Clients, directory caches, and directory authorities all use consensus
   documents to find out when their list of routers is out-of-date.
   (Directory authorities also use vote statuses.) If it is, they download
   any missing server descriptors.  Clients download missing descriptors
   from caches; caches and authorities download from authorities.
   Descriptors are downloaded by the hash of the descriptor, not by the
   relay's identity key: this prevents directory servers from attacking
   clients by giving them descriptors nobody else uses. 

Second,

Periodically (currently, every 10 seconds), directory caches check
   whether there are any specific descriptors that they do not have and that
   they are not currently trying to download.  Caches identify these
   descriptors by hash in the recent network-status consensus documents.

   If so, the directory cache launches requests to the authorities for these
   descriptors.

Third

Clients try to have the best descriptor for each router.  A descriptor is
   "best" if:
      * It is listed in the consensus network-status document.

       Periodically (currently every 10 seconds) clients check whether there are
       any "downloadable" descriptors.  A descriptor is downloadable if:
          - It is the "best" descriptor for some router.
          - The descriptor was published at least 10 minutes in the past.
            (This prevents clients from trying to fetch descriptors that the
            mirrors have probably not yet retrieved and cached.)
          - The client does not currently have it.
          - The client is not currently trying to download it.
          - The client would not discard it immediately upon receiving it.
          - The client thinks it is running and valid (see section 5.4.1 below).

Last,

Each client maintains a list of directory authorities.  Insofar as
   possible, clients SHOULD all use the same list.

   Clients try to have a live consensus network-status document at all times.
   A network-status document is "live" if the time in its valid-until field
   has not passed.

By reading 1st, 2nd and 3rd, what I understand is that all descriptors in the consensus will be checked and updated every 10 seconds basing on their hash values.

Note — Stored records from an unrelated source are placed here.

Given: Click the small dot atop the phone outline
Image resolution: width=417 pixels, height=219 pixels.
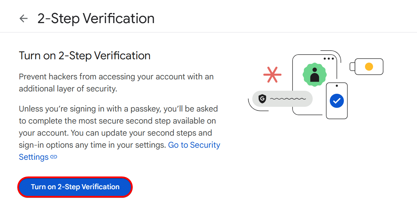Looking at the screenshot, I should [x=337, y=86].
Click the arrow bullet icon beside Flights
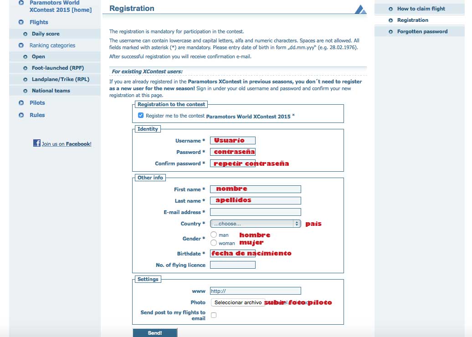Screen dimensions: 472x337 21,22
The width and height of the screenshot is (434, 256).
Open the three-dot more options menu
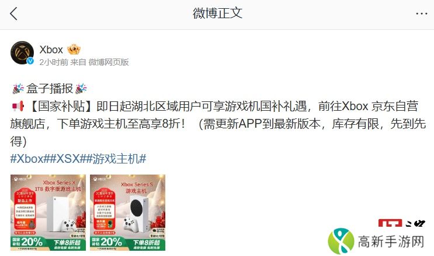click(x=422, y=13)
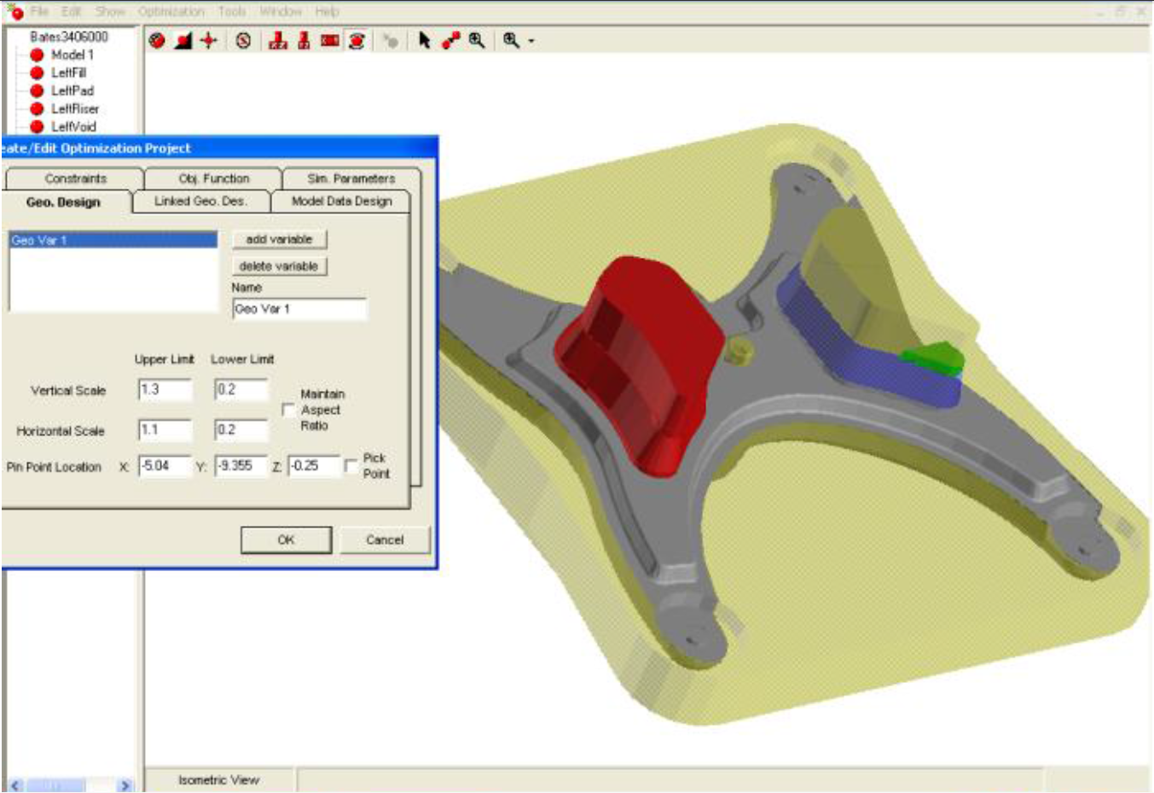Enable the Maintain Aspect Ratio checkbox
1154x793 pixels.
288,410
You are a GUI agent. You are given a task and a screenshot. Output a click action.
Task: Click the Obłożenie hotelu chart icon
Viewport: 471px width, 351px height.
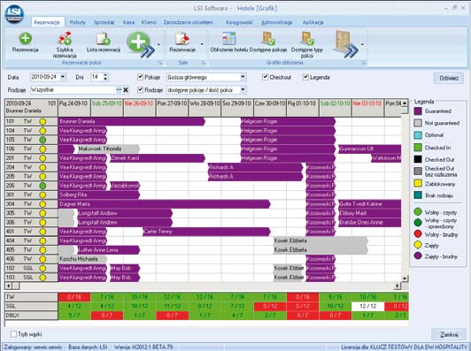228,38
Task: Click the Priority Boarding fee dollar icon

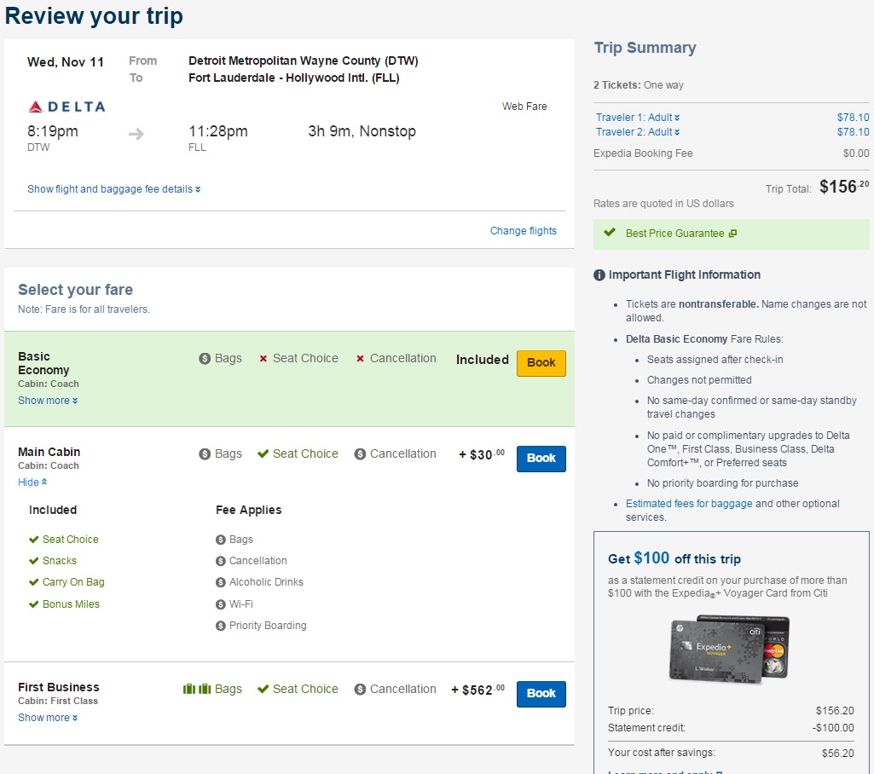Action: [x=220, y=625]
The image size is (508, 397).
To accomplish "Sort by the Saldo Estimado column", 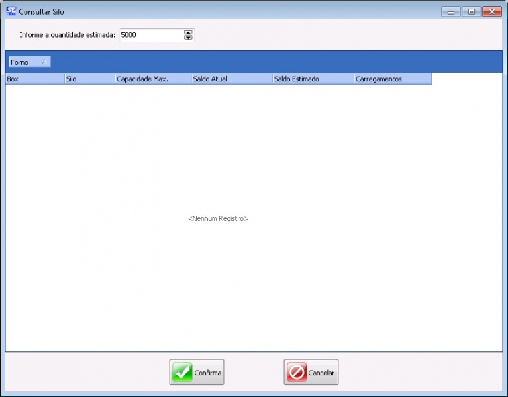I will pos(313,79).
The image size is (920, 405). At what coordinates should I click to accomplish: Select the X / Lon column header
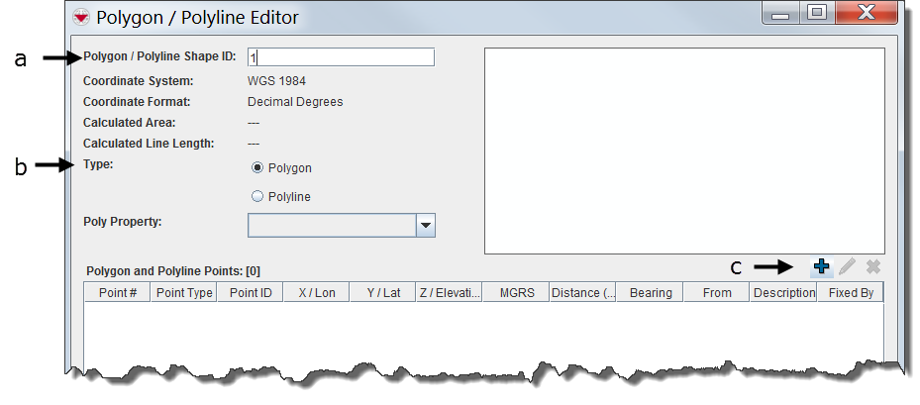pos(316,293)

But in the last paragraph, what I figure out is that the client download the new consensus every one hour because of the fact that Directory Authorities recently publish the new consensus every one hour. In addition, when I check the "cached-microdesc-consensus" file in my Tor Browser Bundle, the following lines seem to be changed every one hour if I keep my Tor Browser alive for many hours.

network-status-version 3 microdesc
vote-status consensus
consensus-method 18
valid-after 2015-03-17 08:00:00
fresh-until 2015-03-17 09:00:00
valid-until 2015-03-17 11:00:00
voting-delay 300 300
client-versions 

Thank you so much for reading my long question. Best Regards!

1 Answer 1

3

Good and detailed question, but you're misunderstanding a key point about descriptors. A descriptor doesn't change, once you've downloaded it you don't update it. This is guaranteed by using hashes - if a new descriptor is generated, it will have a new hash value, so the new descriptor is fetched. The check every 10 seconds just means that we'll try to fetch descriptors frequently if we cannot get access to them, not that we re-download anything every 10 seconds.

The consensus document lists these descriptors, so when you get a consensus document and it is fresher than the last one you had, you download the descriptors that are referenced in it. Fetching a consensus document happens every few hours for clients.

For this, the whole new consensus document is fetched again, but there is an active task to support downloading only the differences.